5
II. TINJAUAN PUSTAKA
2.1 Beras Analog
Upaya mengurangi ketergantungan konsumsi beras masyarakat Indonesia adalah dengan mengembangkan alternatif pangan. Program diversifikasi pangan belum dapat berhasil sepenuhnya karena keterikatan masyarakat yang sangat kuat dengan konsumsi beras. Maka perlu dikembangkan alternatif pangan menyerupai beras namun tidak murni terbuat dari beras. Beras analog yang dibuat diharapkan dapat mendekati bentuk beras asli sehingga psikologi masyarakat yang mengonsumsinya merasa mengonsumsi beras. Disebut beras analog karena bentuknya yang menyerupai beras namun warna dan teksturnya yang berbeda. Beras analog merupakan salah satu solusi sebagai bahan pangan alternatif pengganti beras.
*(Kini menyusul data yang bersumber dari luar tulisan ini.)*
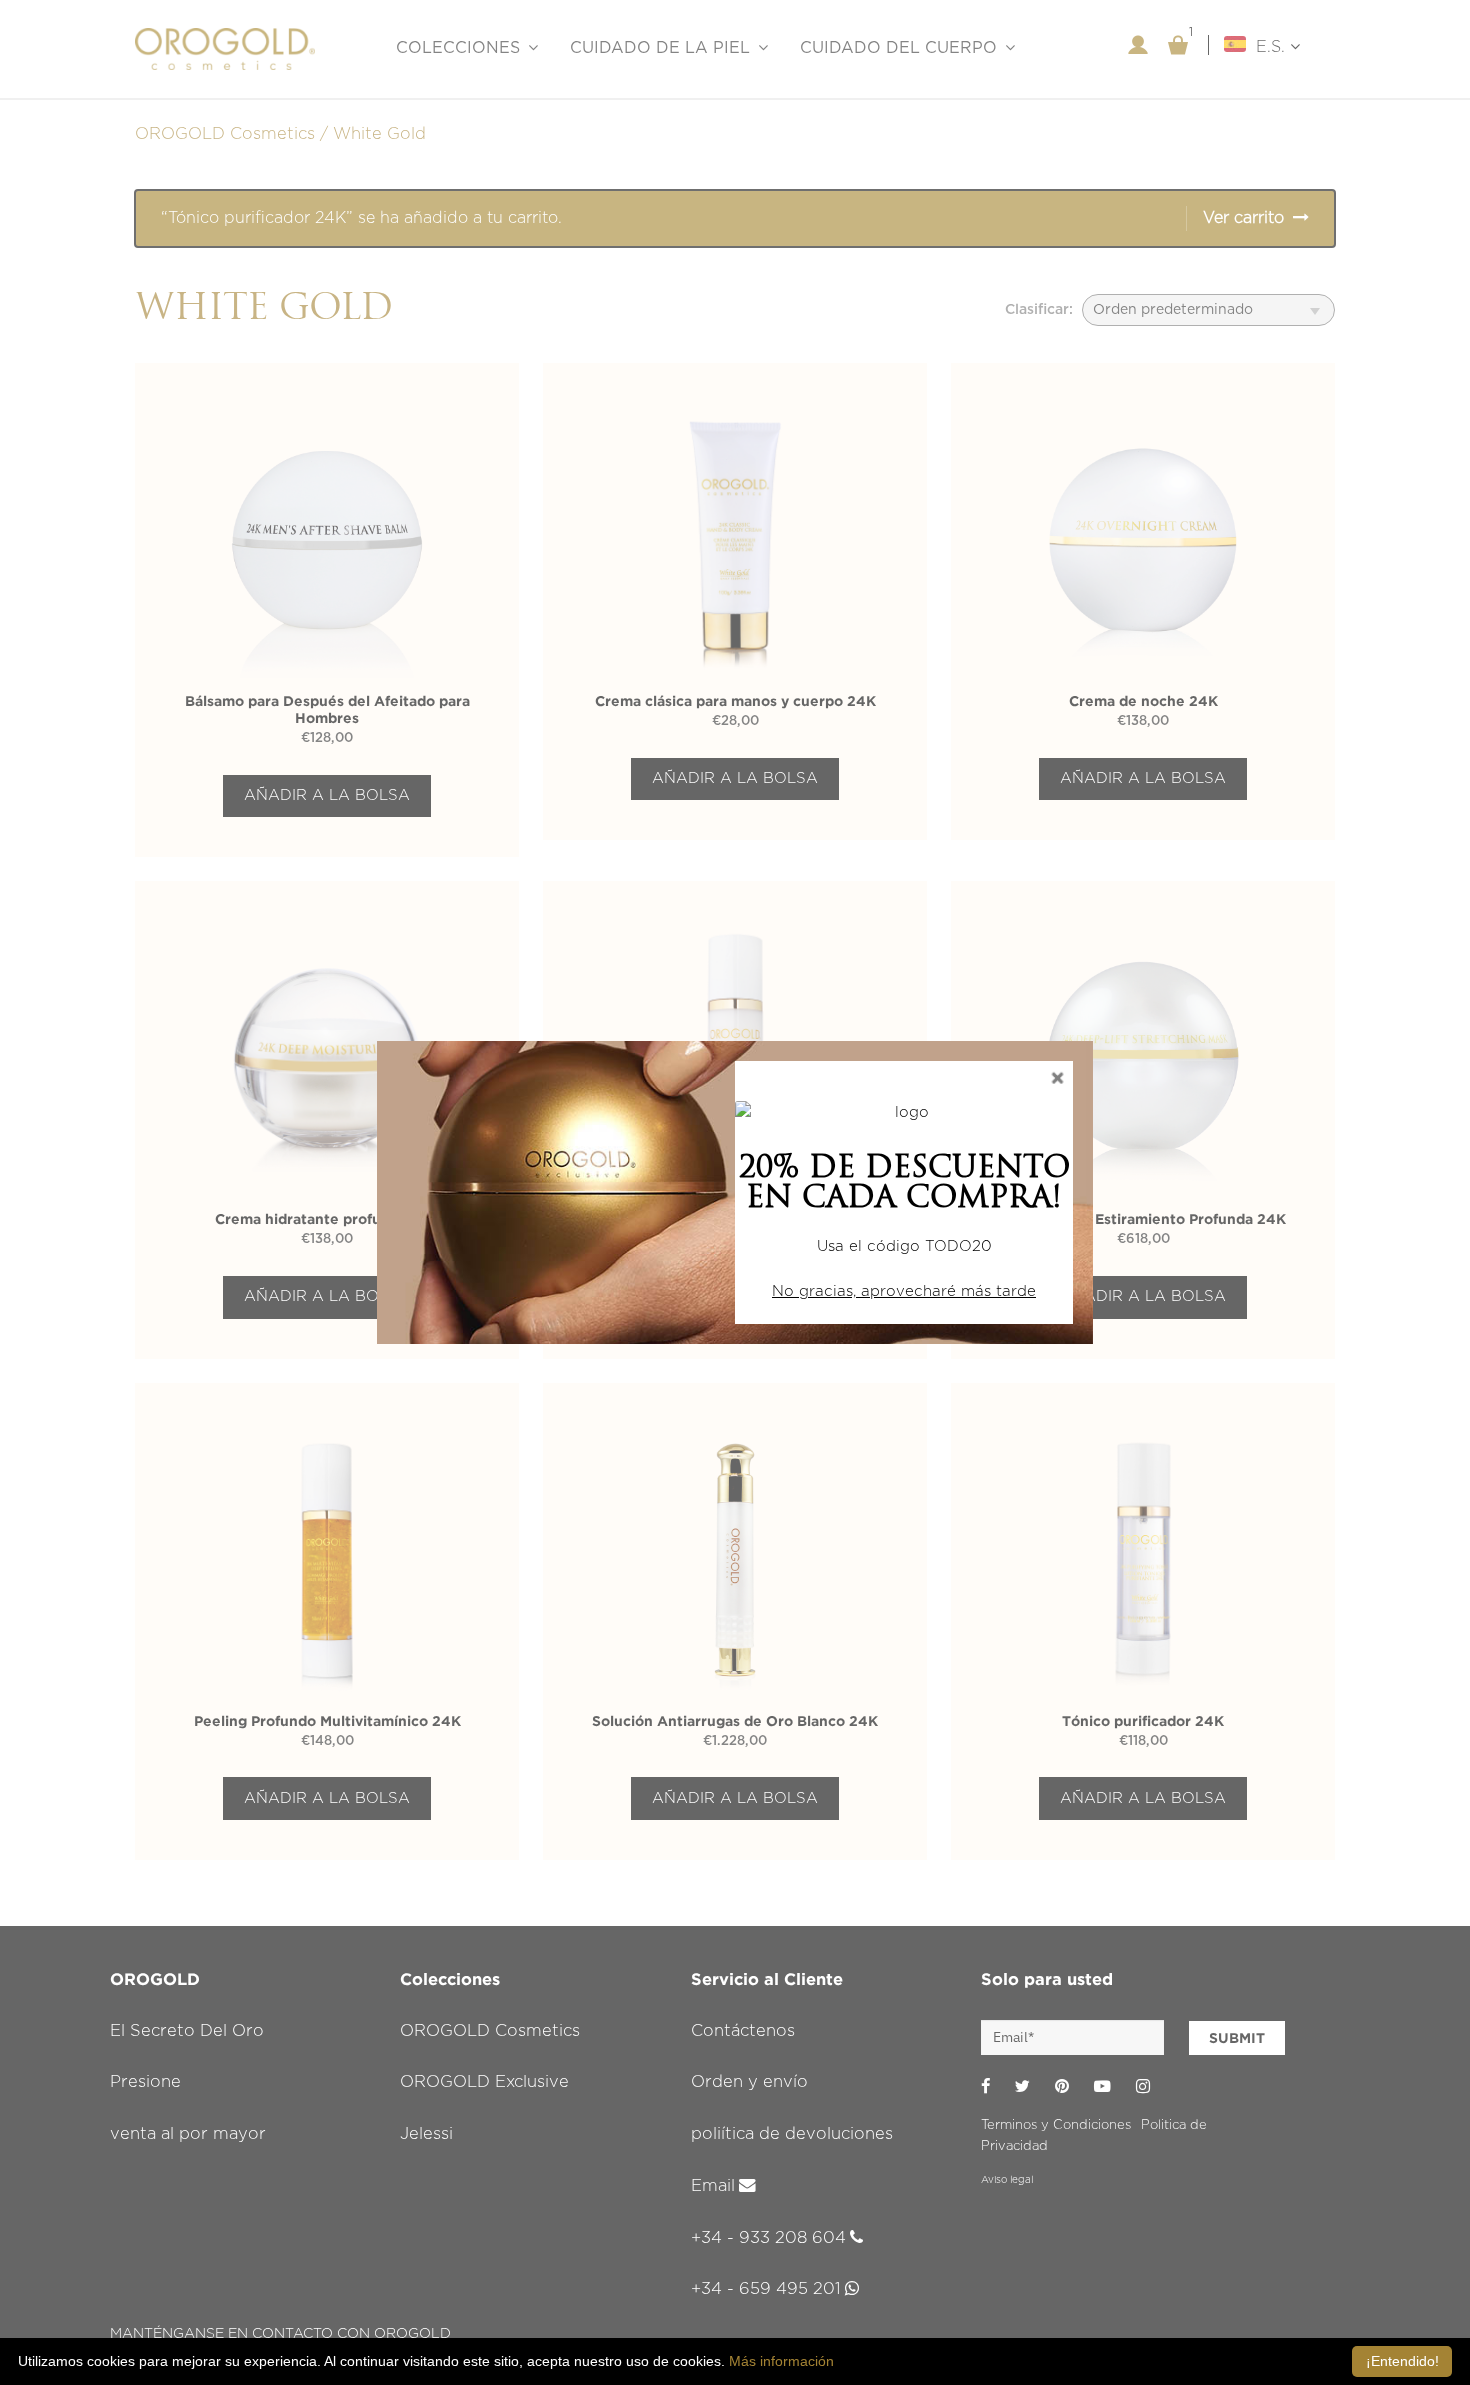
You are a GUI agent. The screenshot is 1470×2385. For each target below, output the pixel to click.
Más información (781, 2361)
Menurut Santoso (2013), beras analog yang berasal dari tepung jagung dapat dijadikan makanan pokok karena memiliki peluang produksi yang besar. Karakteristik beras analog dari tepung jagung yang disukai masyarakat pada umumnya memiliki kadar air sekitar 10,37 - 13,79%, dengan lama pemasakan berkisar 46 hingga 68 menit, dan juga lama simpan nasi selama 24 hingga 26 jam. Pengujian organoleptik beras analog menunjukkan bahwa beras analog yang terbuat dari 95% tepung jagung dengan penambahan 5% tepung tapioka
6
merupakan beras analog yang paling digemari oleh panelis. Dapat dilihat pada Tabel 1.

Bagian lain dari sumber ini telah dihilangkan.